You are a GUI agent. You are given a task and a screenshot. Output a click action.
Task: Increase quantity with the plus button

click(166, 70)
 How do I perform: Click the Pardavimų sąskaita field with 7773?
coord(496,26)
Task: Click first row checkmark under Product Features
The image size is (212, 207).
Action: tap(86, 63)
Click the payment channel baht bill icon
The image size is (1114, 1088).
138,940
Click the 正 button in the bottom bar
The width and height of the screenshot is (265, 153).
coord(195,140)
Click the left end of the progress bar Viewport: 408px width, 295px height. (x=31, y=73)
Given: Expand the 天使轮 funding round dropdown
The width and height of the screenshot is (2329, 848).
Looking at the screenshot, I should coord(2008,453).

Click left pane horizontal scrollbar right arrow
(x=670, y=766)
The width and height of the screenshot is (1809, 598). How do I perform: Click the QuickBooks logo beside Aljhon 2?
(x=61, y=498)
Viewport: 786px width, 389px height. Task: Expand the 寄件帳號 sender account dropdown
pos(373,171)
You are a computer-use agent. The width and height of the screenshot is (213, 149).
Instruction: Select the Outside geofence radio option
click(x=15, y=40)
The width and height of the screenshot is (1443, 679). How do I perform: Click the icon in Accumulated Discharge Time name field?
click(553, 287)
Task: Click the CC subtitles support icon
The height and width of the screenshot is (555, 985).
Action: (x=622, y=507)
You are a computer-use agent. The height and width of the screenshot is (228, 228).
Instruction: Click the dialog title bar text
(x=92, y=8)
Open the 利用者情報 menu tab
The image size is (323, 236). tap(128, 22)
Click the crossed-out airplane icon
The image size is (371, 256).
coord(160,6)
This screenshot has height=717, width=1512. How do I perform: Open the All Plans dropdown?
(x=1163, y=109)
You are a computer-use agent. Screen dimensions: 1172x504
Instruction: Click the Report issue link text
□ □ □ □
**What needs to be done:** In the entries above, find the line holding "Task: Increase quantity with the plus button" and the line holding "Task: Click first"; print both of them and every line between, exactly, and nothing else.

**Output for this exercise:**
Task: Increase quantity with the plus button

click(166, 70)
 How do I perform: Click the Pardavimų sąskaita field with 7773?
coord(496,26)
Task: Click first row checkmark under Product Features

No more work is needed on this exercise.